ED's continuing case: The money laundering prosecution under PMLA continues independently. This case has its own proceedings, its own evidence, and its own timeline. However, the collapse of the predicate offense (the CBI case) raises a fundamental question about the legal foundation of the money laundering charges. Defense lawyers are expected to challenge the ED case on these grounds.
Political implications: For AAP, the discharge provides a legal vindication that the party will use in its narrative ahead of municipal and future state elections. For the BJP, the CBI appeal and the continuing ED case provide space to argue that the legal process is not over. For the broader political discourse, the case will continue to be cited in debates about the independence of investigative agencies and the use of law enforcement as a political tool.

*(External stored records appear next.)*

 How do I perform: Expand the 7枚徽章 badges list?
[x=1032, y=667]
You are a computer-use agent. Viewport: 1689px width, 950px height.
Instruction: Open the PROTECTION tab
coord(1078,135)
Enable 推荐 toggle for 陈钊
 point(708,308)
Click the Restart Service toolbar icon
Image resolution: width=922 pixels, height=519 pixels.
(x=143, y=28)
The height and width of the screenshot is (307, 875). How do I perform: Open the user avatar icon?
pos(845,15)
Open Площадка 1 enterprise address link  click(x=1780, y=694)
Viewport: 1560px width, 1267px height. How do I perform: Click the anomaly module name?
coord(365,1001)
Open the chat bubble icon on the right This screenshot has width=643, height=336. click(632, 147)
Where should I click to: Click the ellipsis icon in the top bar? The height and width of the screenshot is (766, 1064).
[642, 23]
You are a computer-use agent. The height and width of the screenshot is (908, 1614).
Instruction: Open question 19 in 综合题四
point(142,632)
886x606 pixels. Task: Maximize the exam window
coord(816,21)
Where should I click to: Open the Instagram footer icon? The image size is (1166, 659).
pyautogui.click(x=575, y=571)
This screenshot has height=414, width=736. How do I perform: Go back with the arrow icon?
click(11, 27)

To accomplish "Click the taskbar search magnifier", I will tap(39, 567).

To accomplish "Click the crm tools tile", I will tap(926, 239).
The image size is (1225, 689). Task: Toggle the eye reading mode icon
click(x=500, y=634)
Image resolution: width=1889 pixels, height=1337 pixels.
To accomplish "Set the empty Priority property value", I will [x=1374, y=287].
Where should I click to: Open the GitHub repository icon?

The Pattern — High-Profile CBI CasesThe Delhi excise case is not the first high-profile CBI investigation to end in discharge or acquittal. Here is a record of past cases where federal charges against prominent political figures did not survive judicial scrutiny:
| Case | Accused | Outcome |
|---|---|---|
| Delhi Excise Policy (2026) | Kejriwal, Sisodia + 21 others | All 23 discharged — "conjectural" case |
| Sohrabuddin Encounter (2014) | Amit Shah | Discharged — lack of evidence |
| Aarushi Talwar Murder (2017) | Rajesh & Nupur Talwar | Acquitted by Allahabad HC |
| Jain Hawala Case (1990s) | 20 defendants incl. top leaders | All discharged |
| 2G Spectrum Scam (2017) | A. Raja, Kanimozhi + others | All acquitted by trial court |
The Bottom Line
On February 27, 2026, a Delhi court concluded that the CBI's excise policy case — which led to the arrest of a sitting Chief Minister, kept his deputy in jail for 530 days, and dominated three election cycles — was built on what the judge called "conjectural" evidence. The CBI disagrees and will appeal. The ED's money laundering investigation continues. The CAG's findings of ₹2,026 crore in revenue irregularities remain on record. What the court's 23-person discharge does establish is this: the legal bar for depriving citizens of liberty is higher than the political bar for shaping public opinion — and the gap between the two is where this story lives.